Puisque les cellules NK peuvent détruire les cellules infectées avant même le déclenchement d’une réponse adaptative, celle-ci joue un rôle critique dans la protection contre l’infection et la progression de la maladie. En ce sens, des études démontrent que les cellules NK d’individus exposés au VIH-1, mais non infectés, démontrent une plus grande activité cytolytique ainsi qu’une meilleure production des chimiokines-β et des cytokines IFN- γ et TNF-α, que les cellules NK provenant d’individus non infectés ou infectés par le VIH [511,512]. Cette activité accrue de leurs cellules NK pourrait expliquer, en partie, leur résistance à l’infection par le VIH-1. Par ailleurs, plusieurs études épidémiologiques démontrant l’importance de combinaison récepteurs KIR/ ligands HLA dans la protection et la progression de la maladie, viennent confirmer le rôle critique des cellules NK dans le contrôle de l’infection.
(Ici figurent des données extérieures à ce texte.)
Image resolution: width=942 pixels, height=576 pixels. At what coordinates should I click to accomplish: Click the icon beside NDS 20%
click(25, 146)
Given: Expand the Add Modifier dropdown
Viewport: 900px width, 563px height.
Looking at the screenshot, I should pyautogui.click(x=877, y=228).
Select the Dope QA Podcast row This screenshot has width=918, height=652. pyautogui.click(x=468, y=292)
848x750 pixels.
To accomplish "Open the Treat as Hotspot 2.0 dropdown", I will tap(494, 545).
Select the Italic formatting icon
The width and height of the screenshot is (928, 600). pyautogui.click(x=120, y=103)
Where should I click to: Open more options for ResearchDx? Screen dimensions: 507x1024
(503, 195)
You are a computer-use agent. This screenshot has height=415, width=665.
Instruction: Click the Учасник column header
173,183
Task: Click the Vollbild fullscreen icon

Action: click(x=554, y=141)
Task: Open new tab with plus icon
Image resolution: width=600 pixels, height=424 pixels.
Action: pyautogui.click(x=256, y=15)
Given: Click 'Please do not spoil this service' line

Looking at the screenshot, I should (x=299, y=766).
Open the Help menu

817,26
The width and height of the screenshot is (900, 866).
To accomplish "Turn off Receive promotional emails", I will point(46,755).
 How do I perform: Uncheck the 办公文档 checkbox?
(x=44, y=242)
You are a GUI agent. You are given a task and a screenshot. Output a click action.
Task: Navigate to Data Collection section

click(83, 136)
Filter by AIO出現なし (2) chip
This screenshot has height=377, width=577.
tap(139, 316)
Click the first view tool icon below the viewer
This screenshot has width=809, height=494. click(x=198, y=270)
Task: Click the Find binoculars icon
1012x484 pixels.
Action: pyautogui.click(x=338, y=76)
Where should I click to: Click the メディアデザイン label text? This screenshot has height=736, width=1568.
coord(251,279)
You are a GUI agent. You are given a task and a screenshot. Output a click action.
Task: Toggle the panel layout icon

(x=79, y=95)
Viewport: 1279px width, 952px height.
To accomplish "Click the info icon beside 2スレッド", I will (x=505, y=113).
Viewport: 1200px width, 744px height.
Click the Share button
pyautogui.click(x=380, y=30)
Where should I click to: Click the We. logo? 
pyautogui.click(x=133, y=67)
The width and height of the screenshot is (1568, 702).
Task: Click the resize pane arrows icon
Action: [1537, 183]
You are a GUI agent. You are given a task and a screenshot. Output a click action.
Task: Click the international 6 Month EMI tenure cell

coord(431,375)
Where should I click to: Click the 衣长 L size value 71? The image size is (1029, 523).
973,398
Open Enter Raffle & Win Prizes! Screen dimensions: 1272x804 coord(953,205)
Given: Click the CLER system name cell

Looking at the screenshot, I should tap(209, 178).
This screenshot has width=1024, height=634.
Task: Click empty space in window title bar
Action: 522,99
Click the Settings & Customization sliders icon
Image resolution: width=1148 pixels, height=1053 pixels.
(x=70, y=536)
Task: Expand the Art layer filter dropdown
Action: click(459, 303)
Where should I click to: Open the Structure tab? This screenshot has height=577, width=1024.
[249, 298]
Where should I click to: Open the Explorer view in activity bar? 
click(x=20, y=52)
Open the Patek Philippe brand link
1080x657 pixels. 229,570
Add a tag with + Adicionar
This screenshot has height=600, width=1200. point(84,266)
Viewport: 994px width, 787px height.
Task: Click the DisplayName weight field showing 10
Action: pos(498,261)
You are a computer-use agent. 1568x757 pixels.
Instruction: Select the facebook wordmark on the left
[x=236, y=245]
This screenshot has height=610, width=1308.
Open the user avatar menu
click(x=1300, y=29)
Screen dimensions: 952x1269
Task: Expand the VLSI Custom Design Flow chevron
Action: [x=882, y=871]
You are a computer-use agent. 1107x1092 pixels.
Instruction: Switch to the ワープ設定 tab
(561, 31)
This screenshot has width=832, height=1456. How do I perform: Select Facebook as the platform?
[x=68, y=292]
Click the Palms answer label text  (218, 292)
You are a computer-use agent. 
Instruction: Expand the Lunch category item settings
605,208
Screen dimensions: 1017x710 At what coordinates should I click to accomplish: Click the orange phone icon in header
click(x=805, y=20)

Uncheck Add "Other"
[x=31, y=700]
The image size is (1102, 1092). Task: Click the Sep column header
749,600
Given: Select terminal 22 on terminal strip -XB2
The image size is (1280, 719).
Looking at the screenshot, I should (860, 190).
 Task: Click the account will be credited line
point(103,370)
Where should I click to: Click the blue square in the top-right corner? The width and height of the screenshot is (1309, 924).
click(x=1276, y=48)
En effet, les individus qui co-expriment une copie du récepteur activateur KIR3DS1 et son prétendu ligand, l’allèle de la molécule HLA-Bw480I, progressent plus lentement vers la phase SIDA que les individus qui n’expriment aucun ou un seul de ces allèles [513]. Bien qu’aucune interaction physique n’aie été démontrée entre les deux protéines, les cellules NK KIR3DS1+ dégranulent plus promptement et répriment plus efficacement la réplication virale au niveau de lymphocytes T CD4+ HLA-Bw480I+ [514]. Par ailleurs, une augmentation des transcrits de KIR3DS1 est détectée chez les individus exposés mais non infectés par le VIH [511]. En plus, de KIR3DS1, le récepteur inhibiteur KIR3DL1 semble également conférer une protection contre l’infection par le VIH [515]. En effet, la présence d’allèles de KIR3DL1 qui codent pour un récepteur exprimé à des niveaux plus élevés est associée avec une progression plus lente de la maladie en présence de HLA-Bw480I [515]. Ceci suggère que les cellules NK exprimant KIR3DL1 pourraient posséder un plus grand potentiel cytolytique contre les cellules infectées, possiblement suite à la régulation négative de ses ligands par la protéine Nef ou bien il est possible que ce récepteur joue un rôle critique dans l’acquisition du potentiel cytolytique des cellules NK lors du

processus d’éducation [42,516]. Par ailleurs, une expansion préférentielle des cellules NK KIR3DS1+ et dans une moindre mesure, des cellules NK KIR3DL1+, est observée durant la phase aiguë de l’infection chez les patients HLA-Bw480I+ [517]. Finalement, une récente étude démontre que le virus échappe à la pression immunologie induite par les cellules NK par la sélection de virus polymorphes capables de moduler la reconnaissance des cellules infectées par les récepteurs KIR [518]. Ces virus possèdent des séquences polymorphes de régions ciblées par les récepteurs KIR, qui semblent augmenter la liaison entre les récepteurs inhibiteurs KIR et les lymphocytes T CD4+ infectés. Ceci confirme que les cellules NK contribuent au contrôle de la réplication et à l’évolution du virus in vivo. Bref, toutes ces données illustrent le rôle critique de ces cellules effectrices dans le contrôle de l’infection et dans la progression de la maladie.